## TASK ITEM
Below are records; reproduce exactly the lines from the first through the one containing "corey@shanefamilyrealty.com (216, 1470)".

## INPUT DATA
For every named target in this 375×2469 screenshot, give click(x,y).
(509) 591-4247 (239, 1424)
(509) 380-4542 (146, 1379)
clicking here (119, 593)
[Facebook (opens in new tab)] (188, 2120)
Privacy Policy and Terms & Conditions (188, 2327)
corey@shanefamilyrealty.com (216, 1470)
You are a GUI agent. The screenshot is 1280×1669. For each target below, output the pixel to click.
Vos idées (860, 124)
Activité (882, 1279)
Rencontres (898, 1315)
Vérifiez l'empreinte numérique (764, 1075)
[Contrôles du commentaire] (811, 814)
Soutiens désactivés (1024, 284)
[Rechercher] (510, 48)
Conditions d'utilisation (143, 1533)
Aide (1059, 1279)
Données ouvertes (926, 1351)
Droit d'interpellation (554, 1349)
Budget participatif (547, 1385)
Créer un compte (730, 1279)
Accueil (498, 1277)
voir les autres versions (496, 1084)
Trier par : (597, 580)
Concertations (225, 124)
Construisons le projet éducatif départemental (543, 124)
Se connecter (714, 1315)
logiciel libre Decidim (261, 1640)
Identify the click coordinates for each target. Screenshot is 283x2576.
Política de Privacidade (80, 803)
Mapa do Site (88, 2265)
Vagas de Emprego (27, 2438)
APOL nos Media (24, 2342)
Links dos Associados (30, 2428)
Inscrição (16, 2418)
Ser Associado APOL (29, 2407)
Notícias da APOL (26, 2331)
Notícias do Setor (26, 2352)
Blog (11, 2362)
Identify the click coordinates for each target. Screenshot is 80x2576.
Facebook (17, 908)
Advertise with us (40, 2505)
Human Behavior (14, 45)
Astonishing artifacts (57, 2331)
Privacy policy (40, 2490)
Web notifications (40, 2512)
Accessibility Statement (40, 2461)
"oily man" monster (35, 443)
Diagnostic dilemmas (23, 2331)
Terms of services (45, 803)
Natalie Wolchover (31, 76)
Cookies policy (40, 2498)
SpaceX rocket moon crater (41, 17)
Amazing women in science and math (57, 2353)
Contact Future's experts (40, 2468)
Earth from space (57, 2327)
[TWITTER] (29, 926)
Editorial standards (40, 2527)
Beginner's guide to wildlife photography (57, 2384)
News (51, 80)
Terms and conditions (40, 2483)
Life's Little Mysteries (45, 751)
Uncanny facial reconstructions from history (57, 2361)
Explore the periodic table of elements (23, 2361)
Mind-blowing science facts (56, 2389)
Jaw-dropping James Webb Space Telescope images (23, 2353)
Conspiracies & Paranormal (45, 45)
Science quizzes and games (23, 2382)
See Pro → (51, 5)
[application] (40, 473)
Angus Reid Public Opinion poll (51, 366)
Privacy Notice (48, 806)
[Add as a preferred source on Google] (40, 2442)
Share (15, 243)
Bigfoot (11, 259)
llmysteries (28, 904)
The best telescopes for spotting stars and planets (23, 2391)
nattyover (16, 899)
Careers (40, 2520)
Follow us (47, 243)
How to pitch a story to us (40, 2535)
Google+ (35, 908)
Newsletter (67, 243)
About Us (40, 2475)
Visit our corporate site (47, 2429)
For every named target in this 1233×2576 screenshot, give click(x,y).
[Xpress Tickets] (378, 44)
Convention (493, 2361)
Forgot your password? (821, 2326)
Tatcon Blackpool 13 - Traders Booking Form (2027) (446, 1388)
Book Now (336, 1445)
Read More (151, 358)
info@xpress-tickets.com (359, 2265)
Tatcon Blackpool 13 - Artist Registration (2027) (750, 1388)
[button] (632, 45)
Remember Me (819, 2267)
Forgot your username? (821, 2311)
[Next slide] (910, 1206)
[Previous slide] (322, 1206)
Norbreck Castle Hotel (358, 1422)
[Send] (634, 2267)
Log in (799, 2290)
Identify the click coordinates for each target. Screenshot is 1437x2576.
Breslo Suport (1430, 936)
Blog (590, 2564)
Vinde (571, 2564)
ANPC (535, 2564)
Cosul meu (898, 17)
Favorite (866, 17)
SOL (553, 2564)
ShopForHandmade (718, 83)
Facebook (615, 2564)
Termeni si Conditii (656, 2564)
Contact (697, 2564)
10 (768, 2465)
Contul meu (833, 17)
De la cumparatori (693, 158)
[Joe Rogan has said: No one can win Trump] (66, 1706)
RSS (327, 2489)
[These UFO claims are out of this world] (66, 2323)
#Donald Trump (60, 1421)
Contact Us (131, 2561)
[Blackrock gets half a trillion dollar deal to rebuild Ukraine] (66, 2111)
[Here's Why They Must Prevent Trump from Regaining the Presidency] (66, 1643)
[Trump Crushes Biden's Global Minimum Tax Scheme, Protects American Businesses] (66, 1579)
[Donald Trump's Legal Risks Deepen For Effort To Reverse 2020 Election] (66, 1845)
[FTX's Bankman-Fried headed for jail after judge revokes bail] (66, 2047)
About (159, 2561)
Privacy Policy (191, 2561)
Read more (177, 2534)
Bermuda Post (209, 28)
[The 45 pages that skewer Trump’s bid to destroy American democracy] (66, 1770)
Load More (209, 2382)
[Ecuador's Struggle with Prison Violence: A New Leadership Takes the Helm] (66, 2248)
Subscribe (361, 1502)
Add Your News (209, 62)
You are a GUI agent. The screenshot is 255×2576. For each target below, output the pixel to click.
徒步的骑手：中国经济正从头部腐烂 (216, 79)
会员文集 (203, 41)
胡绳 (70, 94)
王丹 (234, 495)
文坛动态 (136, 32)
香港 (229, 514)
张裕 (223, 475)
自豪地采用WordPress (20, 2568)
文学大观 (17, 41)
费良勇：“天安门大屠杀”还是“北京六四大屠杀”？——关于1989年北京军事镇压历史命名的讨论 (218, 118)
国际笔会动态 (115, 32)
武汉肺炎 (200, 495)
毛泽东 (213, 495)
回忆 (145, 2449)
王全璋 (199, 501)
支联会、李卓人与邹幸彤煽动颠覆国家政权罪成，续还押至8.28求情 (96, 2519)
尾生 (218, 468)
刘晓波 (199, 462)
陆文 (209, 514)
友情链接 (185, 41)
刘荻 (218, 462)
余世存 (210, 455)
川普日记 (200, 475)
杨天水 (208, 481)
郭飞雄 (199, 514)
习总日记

## ANSWER BELOW
For every named target in this 375×2469 screenshot, give click(x,y).
(509) 591-4247 (239, 1424)
(509) 380-4542 (146, 1379)
clicking here (119, 593)
[Facebook (opens in new tab)] (188, 2120)
Privacy Policy and Terms & Conditions (188, 2327)
corey@shanefamilyrealty.com (216, 1470)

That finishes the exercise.